Indian Journal of Agricultural Research

  • Chief EditorV. Geethalakshmi

  • Print ISSN 0367-8245

  • Online ISSN 0976-058X

  • NAAS Rating 5.60

  • SJR 0.293

Frequency :
Bi-monthly (February, April, June, August, October and December)
Indexing Services :
BIOSIS Preview, ISI Citation Index, Biological Abstracts, Elsevier (Scopus and Embase), AGRICOLA, Google Scholar, CrossRef, CAB Abstracting Journals, Chemical Abstracts, Indian Science Abstracts, EBSCO Indexing Services, Index Copernicus
Submit

Research Article

Indian Journal of Agricultural Research, volume 55 issue 6 (december 2021) : 751-755

The Effect of Aeroponic Potato Seeds from the Tropical Lowland and Highland Based on Size on the Growth and Yield to Become Advanced Seeds by Irrigation

Eni Sumarni1,*, Loekas Soesanto2, Noor Farid2, Ardiansyah1
1Department of Agricultural Technology, Faculty of Agriculture, Jenderal Soedirman University, Purwokerto, Indonesia.
2Department of Agrotechnology, Faculty of Agriculture, Jenderal Soedirman University, Purwokerto, Indonesia.
Cite article:- Sumarni Eni, Soesanto Loekas, Farid Noor, Ardiansyah (2021). The Effect of Aeroponic Potato Seeds from the Tropical Lowland and Highland Based on Size on the Growth and Yield to Become Advanced Seeds by Irrigation . Indian Journal of Agricultural Research. 55(6): 751-755. doi: 10.18805/IJARe.A-514.

ABSTRACT

Background: Potato seed production with aeroponic technology can produce a large number of seeds, besides that it is also healthy because it uses plant seeds from tissue culture. However, how the quality of aeroponic seeds produced to become the next seed (growth capacity) has not been studied and scientifically informed. This research aimed to obtain the effect of aeroponic seed yields from the low and high plains based on their size on the growth and yield into advanced seeds. Potato seeds used were from the highland and lowland using aeroponic technology. 

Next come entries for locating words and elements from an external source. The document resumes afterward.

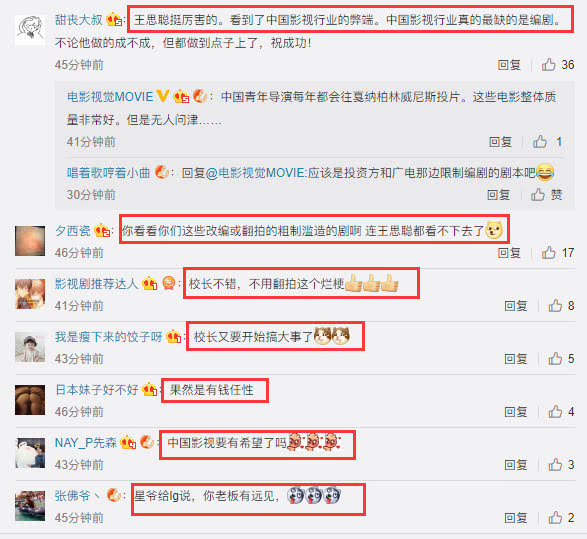The width and height of the screenshot is (587, 539).
Task: Click 回复 under 甜丧大叔's comment
Action: point(509,65)
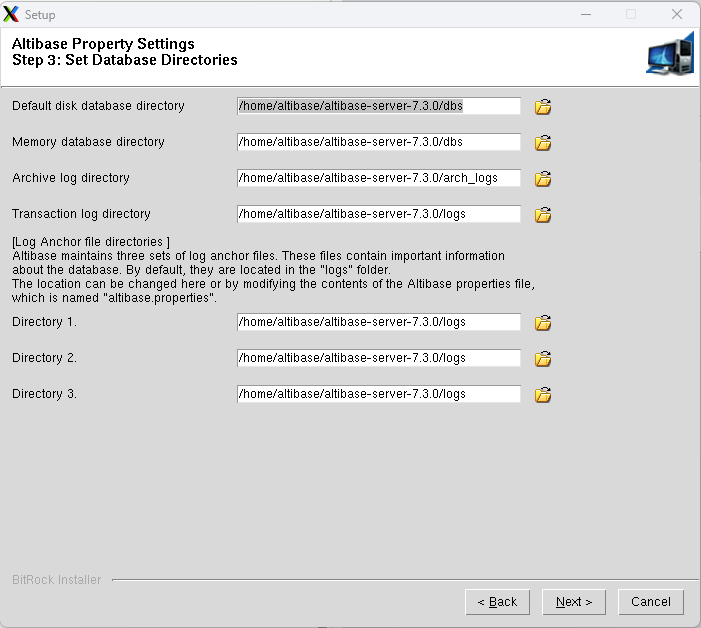
Task: Go to previous step with Back button
Action: coord(497,601)
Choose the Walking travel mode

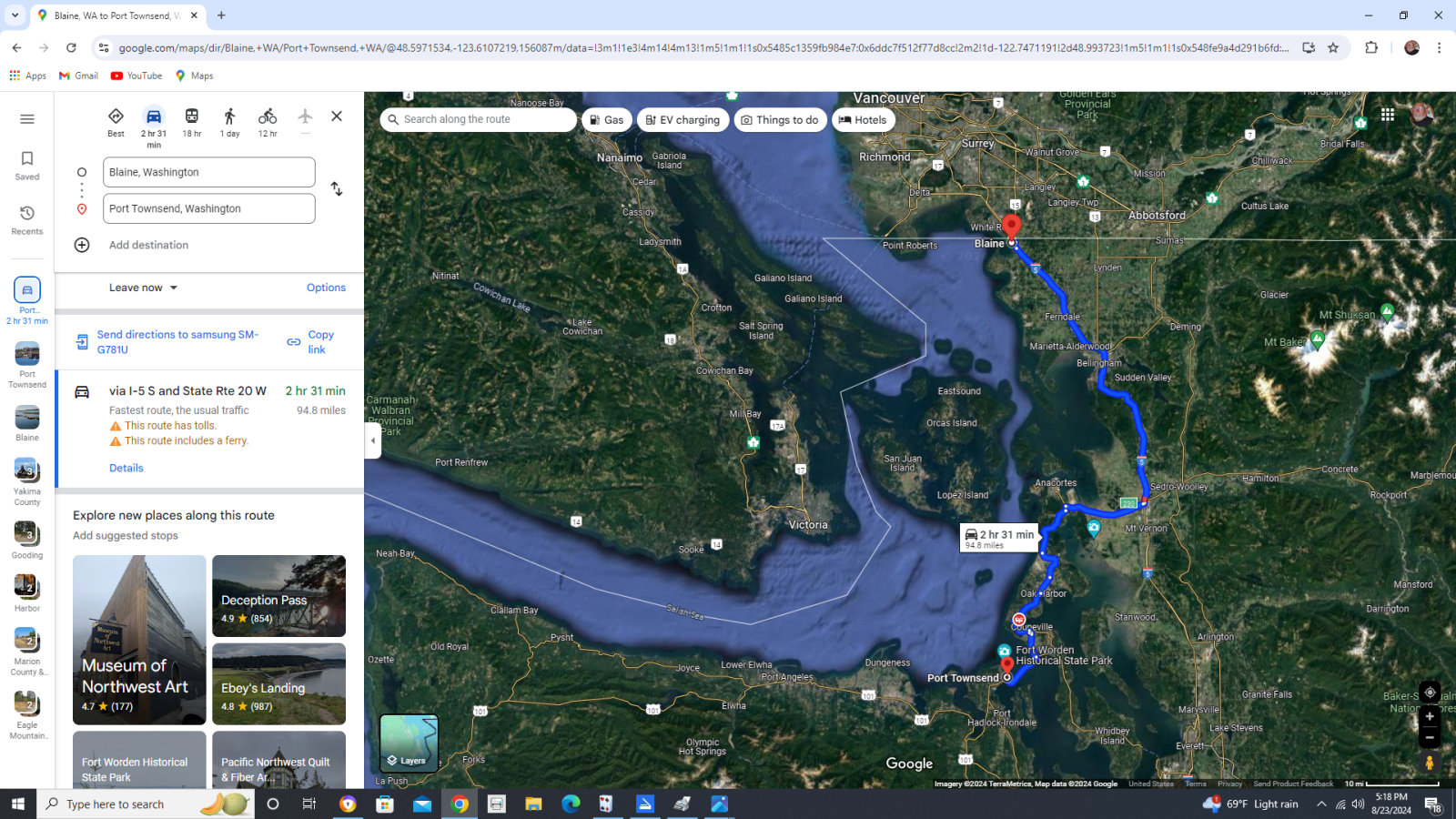(229, 117)
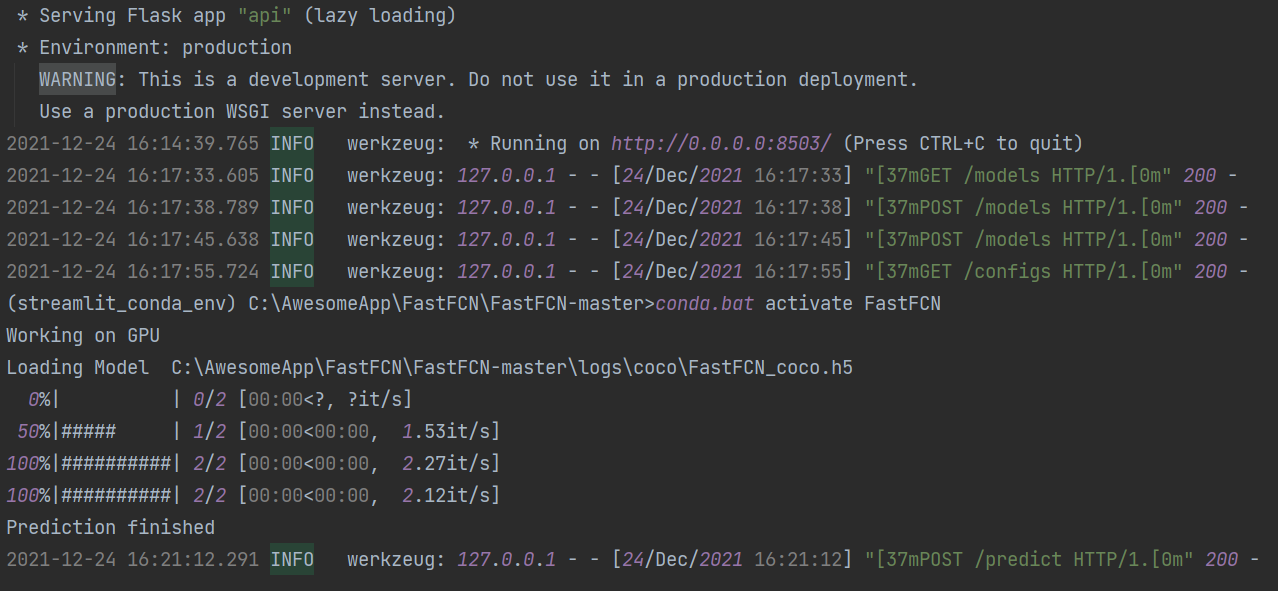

Methods: This research was conducted in the highland (1000 m above sea level) from April to July 2017. Seeds were classified as S ≤ 1 mg, 1 ≤ Md ≤ 10 g and L ≥ 10 g. This research used a randomized block design with seven repetitions. The tried factors were as follows: 1. The origin of aeroponic seeds (A): A1 (lowland), A2 (highland); 2. The size of aeroponic seeds (U): U1 (S), U2 (M), U3 (L). Plant growth parameters included plant height, number of leaves and number of tubers. 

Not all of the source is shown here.